In the same vein, a substantial number of young families have taken advantage of this new remote work opportunity and migrated out of the GTA to relocate in smaller population centres across the province. As an example, the small town of Smooth Rock Falls in far-flung northeastern Ontario, has grown by 60 families in the recent past.
Further, there are no longer any practical economic justifications for the province’s new businesses and population growth to be concentrated in the traditional regions of south and southwestern Ontario. On the contrary, there are a multitude of economic reasons, underwritten by many 21st-century technologies, why not to do so.
The report of the Ontario Housing Affordability Task Force states this province will require 1.5 million new dwellings built in the next 10 years. If we accept this number as accurate, this equates to a reasonable-sized city. That being the case, why don’t we locate a greenfield site on the Canadian Shield and build one?

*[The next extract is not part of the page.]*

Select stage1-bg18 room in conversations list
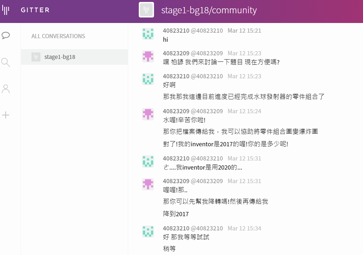The width and height of the screenshot is (363, 255). tap(74, 57)
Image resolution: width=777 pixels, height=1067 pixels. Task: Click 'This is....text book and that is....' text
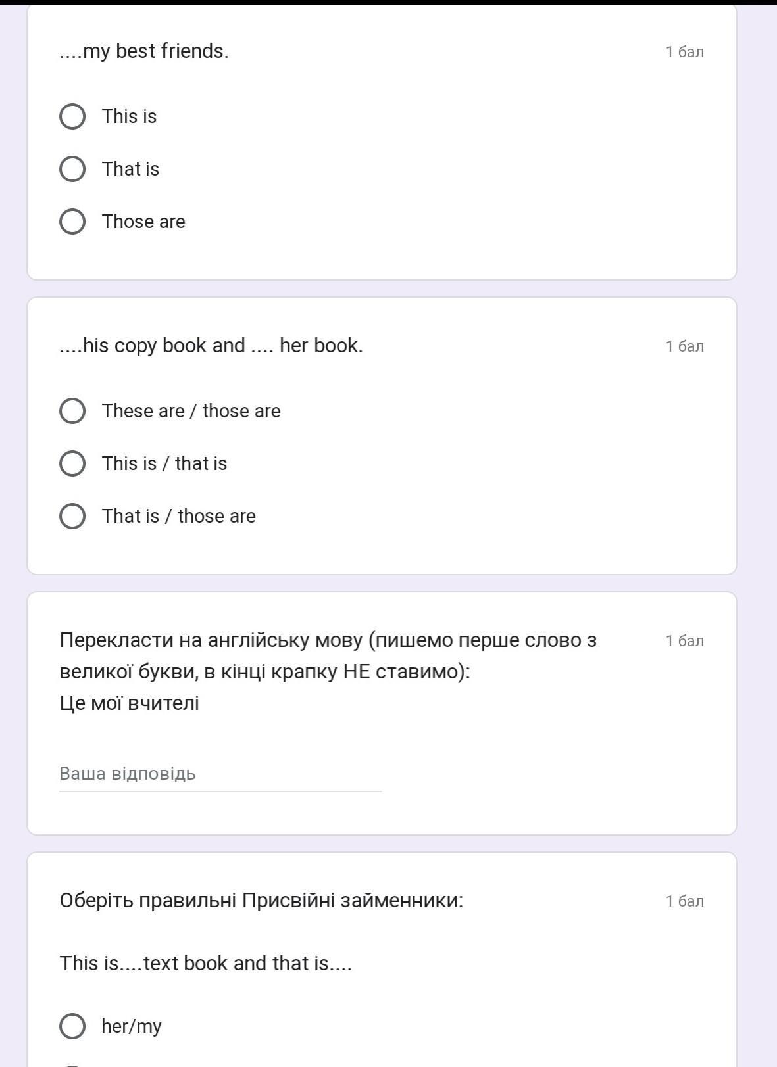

I know on the face of it this suggestion sounds ridiculous. I can hear people thinking, “Do you have any idea how expensive that would be?” And, my response is that it would be at least 15 per cent less than the cost of incorporating 1.5 million new dwellings in or around existing towns and cities, not to mention the benefit of protecting our precious farmland and natural ecosystem.
I’d like you to imagine a LEED-built city: designed from the ground up to be liveable, physically defined by universally accessible public spaces and parks that promote community. Its pedestrian mobility options, public transit systems and roadways logically designed for ease of users. Architecture and landscape design that is integrative from climatic and ecological contexts. And cutting-edge technologies incorporated into every building and service.
While it may strike you as a fantasy, I’d argue it is the only fiscally and socially responsible answer to this province’s dilemma.
Nor am I relegating existing towns and cities to the dustbin of the past. Just the opposite, this solution would provide them with the “breather” necessary to retrench and evolve (perhaps led by New Urbanism) to meet the demands of the next 100 years.
Let’s stop being reactive and become proactive, if for no other reason than our taxpayers’ pocketbook.